Some time has passed, so let’s calmly reflect on the anti-diversity manifesto that got a software engineer fired from Google in August of 2017. James Damore, the author, has to be the unluckiest person on earth. Not only did he lack the genetics and environmental upbringing to be compassionate about the emotions of others (he might be on the autism spectrum), but he also wrongly attributed his career difficulties to the ascent of workplace diversity initiatives.
He delivered his critique via the alt-right media one week prior to the deadly neo-Nazi rally in Charlottesville. That incident provoked corporate executives, top-ranking generals, and mainstream Republicans to denounce the rally and distance themselves from Donald Trump’s muddled sympathies in the aftermath. Damore and his fans have left no opening for a nuanced discussion about the effects of diversity initiatives on those with developmental disorders, a potentially meaningful topic of debate.
In this article in the New York Times, author Claire Cain Miller proffers a critique of the role of emotional intelligence in the modern world of information technology. It turns out that technology has a massive overlap with social and emotional context.
Emotional Intelligence in Workforce Analytics and Computer Programming
For deep evidence, the article cites 2015 research from David Demming that finds job growth and wage growth are highest among roles that use both math skill and social skills. The idea is that workers “trade tasks” with one another, to allow specialization of talents and improved efficiency when work duties are shuttled back and forth.
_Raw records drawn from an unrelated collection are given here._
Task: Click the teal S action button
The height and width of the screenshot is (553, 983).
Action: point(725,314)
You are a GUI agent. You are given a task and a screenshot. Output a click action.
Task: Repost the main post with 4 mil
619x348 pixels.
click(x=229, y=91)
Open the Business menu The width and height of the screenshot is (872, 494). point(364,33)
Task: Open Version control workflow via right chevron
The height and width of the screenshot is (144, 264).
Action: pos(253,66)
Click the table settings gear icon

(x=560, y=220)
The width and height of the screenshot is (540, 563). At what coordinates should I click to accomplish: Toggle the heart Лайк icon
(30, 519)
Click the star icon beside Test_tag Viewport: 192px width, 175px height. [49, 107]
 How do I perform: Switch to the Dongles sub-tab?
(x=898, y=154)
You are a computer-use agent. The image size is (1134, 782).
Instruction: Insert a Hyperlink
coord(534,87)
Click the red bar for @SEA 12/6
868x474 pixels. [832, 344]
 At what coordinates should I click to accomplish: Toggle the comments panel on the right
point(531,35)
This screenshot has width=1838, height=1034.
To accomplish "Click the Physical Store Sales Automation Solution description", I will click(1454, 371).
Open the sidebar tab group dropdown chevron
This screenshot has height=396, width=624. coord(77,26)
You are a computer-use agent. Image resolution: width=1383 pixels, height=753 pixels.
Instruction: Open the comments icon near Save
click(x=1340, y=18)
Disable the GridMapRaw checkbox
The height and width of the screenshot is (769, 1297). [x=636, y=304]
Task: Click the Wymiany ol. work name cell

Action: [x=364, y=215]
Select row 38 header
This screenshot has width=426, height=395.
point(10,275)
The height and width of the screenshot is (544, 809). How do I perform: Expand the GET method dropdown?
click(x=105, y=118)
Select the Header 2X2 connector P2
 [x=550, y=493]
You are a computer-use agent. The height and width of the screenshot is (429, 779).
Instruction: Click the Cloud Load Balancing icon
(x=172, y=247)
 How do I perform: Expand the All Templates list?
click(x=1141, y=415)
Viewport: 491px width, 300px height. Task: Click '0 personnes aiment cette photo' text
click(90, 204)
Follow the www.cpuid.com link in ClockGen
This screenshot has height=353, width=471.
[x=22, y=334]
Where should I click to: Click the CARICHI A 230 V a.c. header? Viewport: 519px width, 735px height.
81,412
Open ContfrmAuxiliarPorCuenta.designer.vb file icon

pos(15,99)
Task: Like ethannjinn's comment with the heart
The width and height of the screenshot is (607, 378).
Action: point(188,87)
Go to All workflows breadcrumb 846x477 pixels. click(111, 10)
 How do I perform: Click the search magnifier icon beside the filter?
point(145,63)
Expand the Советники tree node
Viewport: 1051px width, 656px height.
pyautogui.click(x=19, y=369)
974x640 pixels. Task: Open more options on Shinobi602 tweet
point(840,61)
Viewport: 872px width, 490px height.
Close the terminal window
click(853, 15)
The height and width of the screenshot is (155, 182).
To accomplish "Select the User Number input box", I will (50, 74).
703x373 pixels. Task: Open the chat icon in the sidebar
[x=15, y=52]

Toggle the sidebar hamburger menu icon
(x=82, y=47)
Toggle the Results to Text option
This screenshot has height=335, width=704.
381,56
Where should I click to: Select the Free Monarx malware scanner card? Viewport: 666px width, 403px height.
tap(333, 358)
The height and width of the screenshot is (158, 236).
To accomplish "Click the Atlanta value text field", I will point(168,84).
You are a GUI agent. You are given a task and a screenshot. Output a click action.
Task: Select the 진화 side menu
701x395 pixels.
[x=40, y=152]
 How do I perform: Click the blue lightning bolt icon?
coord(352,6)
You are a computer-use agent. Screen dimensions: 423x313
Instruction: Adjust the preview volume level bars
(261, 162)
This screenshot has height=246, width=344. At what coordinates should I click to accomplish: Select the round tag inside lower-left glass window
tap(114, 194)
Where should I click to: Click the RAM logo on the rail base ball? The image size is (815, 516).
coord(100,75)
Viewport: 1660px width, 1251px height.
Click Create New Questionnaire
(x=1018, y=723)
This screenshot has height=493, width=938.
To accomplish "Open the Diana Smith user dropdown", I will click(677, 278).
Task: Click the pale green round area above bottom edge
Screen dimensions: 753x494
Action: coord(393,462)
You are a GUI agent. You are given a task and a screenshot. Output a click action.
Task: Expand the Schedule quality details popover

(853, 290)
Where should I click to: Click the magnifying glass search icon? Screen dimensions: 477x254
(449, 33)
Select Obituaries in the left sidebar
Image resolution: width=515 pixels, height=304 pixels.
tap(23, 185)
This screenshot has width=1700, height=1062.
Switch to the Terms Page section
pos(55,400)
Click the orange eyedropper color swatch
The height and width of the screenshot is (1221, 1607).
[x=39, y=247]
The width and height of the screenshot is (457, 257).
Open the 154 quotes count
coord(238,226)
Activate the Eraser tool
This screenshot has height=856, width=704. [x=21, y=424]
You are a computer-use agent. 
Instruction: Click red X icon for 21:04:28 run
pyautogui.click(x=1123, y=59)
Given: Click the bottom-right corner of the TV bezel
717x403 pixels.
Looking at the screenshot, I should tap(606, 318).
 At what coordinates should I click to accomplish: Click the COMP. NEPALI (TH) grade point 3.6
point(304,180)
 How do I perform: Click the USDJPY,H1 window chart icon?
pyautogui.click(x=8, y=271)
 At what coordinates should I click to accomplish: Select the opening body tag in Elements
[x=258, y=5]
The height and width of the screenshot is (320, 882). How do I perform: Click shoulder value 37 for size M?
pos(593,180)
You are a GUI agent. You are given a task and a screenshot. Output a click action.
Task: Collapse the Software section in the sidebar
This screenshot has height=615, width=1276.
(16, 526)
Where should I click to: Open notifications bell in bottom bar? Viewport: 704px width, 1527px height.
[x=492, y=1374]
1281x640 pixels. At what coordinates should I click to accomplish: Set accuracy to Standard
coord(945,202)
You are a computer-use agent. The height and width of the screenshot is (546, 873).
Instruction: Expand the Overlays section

Those who trade tasks more effectively through the use of social skills are more productive; hence more jobs and higher pay.
This double-barreled skill set is abundantly obvious to those in workforce analytics. We spend half our day figuring out cool formulas and novel discoveries. But the other half of our day is spent interpreting client need, negotiating resource priorities, wordsmithing data definitions, developing interpretations that are suitable to context, and showing compassion while we advance disruption. However, my field is new.
When computer programming was new it was originally considered highly social work. There was an abundance of women working in the field. Through some office-culture twists and turns, things changed. Boys and men who weren’t as clever at the social skills self-selected into programming. It worked out for a lot of people. But there’s a problem; at some point in someone’s career their next chance for a promotion is contingent on social skills. Those who are lacking in this area see their careers stalled.
Examples abound of coding projects with male-dominated teams who lacked context, who missed an important detail about women’s perspectives. Apple’s original health app tracked everything except menstrual cycles, the most-tracked health data point amongst women. Google Plus obliged users to specify their gender and provide a photo, exposing women to harassment.
The Times article also cites research from 2010 by Stanford sociologist Shelley Correll showing that gender stereotypes about skills and performance are a kind of self-fulfilling prophecy. It’s not true that women are naturally bad at math, but it is abundantly true that women who are told they are bad at math will under-perform and rate themselves more harshly. The struggle about this stereotype has played out in dramatic ways over the years.
How to Improve Workplace Culture to Ensure Equality for Women
In terms of what to do about this, Correll advises that we: 1) ensure there are no negative gendered beliefs operating in the organization, 2) ensure performance standards are unambiguous and communicated clearly so that sexism does not fill the vacuum, and 3) hold senior management accountable for gender disparities in hiring, retention, and promotion. That third item is metrics-based accountability, which means that business performance, diversity, and workforce analytics are fundamentally entwined.
The times article notes that “one way to develop empathy at companies is by hiring diverse teams, because people bring different perspectives and life experiences.” While we might perceive that equity and inclusion efforts come from an activist base, there is a corporate interest in fostering inclusion. High-performance workplaces need an environment where tasks and diverse views are shuttled back and forth, with ease and good manners.
As for white white males who desperately struggle with emotional intelligence, their voice will have to wait another day. And probably wait for another leader.